▸ Task to carry out:
Below are some records. Return exactly the lines from the one with "Where should I click to: Navigate" to the one with "This screenshot has height=1092, width=600.", and nothing else.

▸ Given information:

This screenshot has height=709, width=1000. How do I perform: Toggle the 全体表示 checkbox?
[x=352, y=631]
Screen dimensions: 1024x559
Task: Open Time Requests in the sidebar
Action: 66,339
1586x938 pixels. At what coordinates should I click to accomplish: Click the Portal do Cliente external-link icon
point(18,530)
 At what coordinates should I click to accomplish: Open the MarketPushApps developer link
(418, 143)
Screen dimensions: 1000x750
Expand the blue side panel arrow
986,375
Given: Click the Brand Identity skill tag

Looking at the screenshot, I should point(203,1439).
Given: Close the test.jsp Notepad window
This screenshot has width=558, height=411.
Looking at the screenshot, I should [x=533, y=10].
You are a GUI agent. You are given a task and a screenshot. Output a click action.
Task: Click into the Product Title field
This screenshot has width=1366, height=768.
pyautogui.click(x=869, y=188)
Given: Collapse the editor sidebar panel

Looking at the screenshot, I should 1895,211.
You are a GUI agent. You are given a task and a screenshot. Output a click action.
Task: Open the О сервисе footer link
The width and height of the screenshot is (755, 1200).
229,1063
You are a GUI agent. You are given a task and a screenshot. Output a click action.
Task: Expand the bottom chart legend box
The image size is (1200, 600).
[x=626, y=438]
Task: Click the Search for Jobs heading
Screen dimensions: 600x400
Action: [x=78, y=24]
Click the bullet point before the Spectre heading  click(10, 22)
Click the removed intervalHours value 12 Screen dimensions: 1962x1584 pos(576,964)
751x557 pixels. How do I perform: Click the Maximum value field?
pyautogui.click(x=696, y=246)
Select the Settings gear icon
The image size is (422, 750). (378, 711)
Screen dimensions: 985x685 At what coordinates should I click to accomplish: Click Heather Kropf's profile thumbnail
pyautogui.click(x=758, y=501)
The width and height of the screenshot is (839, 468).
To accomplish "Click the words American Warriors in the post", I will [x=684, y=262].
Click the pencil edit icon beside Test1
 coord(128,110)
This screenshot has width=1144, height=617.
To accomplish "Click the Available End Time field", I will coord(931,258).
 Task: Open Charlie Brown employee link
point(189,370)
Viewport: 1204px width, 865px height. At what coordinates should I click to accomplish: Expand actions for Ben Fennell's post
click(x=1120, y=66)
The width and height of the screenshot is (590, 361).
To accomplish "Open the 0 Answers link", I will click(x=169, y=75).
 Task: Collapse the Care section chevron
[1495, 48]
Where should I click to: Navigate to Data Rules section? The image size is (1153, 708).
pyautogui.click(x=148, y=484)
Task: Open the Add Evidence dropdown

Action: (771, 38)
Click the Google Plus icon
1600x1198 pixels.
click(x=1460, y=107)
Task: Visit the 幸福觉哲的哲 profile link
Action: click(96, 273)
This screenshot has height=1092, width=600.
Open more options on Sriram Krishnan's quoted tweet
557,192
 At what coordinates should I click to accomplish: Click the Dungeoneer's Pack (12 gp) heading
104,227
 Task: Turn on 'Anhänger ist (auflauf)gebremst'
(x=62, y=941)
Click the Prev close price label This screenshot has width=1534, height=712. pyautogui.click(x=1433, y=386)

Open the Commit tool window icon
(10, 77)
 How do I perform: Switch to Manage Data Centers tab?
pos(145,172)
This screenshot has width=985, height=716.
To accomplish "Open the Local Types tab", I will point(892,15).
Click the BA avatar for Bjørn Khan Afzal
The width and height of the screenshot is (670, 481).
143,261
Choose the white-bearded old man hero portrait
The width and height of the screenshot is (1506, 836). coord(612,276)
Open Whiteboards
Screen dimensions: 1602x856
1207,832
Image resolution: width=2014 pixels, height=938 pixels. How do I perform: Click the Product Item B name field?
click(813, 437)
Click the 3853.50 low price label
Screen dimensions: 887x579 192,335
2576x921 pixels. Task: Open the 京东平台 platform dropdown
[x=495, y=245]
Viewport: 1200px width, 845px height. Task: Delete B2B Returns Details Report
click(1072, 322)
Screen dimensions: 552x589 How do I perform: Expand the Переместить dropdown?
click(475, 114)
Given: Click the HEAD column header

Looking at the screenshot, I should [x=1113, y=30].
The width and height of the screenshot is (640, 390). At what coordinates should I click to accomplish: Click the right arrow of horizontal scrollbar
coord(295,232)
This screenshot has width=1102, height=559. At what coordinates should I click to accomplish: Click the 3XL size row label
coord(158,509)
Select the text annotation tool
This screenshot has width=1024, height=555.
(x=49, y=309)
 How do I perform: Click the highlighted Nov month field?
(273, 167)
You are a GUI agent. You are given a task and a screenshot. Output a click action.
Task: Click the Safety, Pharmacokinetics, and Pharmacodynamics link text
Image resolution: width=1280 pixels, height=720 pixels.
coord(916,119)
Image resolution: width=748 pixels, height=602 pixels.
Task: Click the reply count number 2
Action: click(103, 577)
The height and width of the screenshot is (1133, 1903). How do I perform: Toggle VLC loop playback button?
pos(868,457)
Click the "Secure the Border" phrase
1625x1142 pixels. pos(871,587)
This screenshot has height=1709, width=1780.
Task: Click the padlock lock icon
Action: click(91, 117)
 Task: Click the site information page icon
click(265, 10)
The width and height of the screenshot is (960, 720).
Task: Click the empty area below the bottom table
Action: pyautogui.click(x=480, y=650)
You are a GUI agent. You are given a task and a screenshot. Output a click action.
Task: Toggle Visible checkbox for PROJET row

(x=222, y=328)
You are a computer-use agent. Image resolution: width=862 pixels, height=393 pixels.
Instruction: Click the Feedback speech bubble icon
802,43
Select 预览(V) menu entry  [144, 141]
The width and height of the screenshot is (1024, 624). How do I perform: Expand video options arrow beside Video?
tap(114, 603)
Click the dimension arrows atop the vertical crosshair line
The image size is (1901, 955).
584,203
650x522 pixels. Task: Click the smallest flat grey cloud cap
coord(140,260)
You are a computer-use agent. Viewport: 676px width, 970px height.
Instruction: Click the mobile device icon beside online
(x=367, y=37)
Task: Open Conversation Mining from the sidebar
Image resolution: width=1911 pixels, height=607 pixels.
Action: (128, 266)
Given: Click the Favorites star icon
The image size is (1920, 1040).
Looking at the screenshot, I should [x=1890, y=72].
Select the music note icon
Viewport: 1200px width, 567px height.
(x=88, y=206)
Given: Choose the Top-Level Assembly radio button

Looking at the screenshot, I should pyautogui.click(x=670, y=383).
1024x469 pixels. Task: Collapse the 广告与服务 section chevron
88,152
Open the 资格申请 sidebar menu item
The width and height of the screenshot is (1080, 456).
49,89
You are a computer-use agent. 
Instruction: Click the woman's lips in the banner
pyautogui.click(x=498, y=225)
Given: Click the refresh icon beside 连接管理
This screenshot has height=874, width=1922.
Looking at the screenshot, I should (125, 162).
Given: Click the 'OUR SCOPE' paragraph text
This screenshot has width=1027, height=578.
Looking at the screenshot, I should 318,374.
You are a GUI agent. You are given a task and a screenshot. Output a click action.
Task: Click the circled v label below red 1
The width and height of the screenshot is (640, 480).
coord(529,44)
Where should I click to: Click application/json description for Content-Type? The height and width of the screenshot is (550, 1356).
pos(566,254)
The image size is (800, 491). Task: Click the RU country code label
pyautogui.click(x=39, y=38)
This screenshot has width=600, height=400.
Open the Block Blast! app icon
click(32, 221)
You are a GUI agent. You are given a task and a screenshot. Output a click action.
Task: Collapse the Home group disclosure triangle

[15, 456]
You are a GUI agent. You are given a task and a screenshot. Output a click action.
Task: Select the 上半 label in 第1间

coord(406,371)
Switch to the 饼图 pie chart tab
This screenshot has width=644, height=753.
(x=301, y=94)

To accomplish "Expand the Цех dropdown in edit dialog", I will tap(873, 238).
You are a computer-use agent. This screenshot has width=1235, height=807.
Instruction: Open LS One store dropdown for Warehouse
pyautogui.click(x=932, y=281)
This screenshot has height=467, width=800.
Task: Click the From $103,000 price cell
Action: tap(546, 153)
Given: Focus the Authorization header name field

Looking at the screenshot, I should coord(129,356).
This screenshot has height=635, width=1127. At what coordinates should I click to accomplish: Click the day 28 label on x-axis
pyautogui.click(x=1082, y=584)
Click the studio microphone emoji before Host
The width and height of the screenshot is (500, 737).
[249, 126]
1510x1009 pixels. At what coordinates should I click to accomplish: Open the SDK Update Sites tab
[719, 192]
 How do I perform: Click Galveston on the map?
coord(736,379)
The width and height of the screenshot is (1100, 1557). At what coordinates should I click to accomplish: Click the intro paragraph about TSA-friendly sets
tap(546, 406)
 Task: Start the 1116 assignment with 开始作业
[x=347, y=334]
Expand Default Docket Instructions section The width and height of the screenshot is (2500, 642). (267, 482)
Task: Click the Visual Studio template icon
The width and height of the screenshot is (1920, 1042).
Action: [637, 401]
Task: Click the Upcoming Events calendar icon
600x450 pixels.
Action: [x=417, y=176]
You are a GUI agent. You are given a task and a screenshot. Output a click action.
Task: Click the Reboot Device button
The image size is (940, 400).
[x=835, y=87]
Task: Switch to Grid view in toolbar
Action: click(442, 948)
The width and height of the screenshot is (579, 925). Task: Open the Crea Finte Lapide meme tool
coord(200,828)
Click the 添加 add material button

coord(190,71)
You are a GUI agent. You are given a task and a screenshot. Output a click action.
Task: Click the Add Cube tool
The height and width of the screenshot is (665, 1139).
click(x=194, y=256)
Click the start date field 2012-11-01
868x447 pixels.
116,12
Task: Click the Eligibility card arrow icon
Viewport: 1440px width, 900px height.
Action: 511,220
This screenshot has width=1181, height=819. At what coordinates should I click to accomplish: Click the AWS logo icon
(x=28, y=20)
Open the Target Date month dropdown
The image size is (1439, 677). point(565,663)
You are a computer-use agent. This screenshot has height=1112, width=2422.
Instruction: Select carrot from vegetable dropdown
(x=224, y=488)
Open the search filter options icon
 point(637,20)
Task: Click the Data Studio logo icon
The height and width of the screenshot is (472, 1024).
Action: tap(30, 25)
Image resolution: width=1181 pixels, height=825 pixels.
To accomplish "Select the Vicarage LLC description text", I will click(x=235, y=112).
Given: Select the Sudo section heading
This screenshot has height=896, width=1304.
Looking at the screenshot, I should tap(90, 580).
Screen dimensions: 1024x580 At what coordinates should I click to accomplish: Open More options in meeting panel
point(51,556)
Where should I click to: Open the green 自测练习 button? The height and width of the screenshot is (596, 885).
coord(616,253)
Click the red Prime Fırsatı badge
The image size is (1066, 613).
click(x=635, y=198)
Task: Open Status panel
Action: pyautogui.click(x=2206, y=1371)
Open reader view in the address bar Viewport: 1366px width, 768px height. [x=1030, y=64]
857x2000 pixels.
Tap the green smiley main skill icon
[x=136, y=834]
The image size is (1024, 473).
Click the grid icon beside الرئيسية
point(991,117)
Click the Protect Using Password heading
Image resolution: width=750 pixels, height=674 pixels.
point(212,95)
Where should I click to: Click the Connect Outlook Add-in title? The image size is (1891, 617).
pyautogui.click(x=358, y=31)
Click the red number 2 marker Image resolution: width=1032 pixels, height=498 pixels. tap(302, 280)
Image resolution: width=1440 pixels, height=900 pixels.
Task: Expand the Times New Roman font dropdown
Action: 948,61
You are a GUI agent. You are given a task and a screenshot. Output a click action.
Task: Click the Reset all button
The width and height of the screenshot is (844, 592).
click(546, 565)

▸ Task output:
Where should I click to: Navigate to Data Rules section? The image size is (1153, 708).
pyautogui.click(x=148, y=484)
Task: Open the Add Evidence dropdown

Action: (771, 38)
Click the Google Plus icon
1600x1198 pixels.
click(x=1460, y=107)
Task: Visit the 幸福觉哲的哲 profile link
Action: click(96, 273)
This screenshot has height=1092, width=600.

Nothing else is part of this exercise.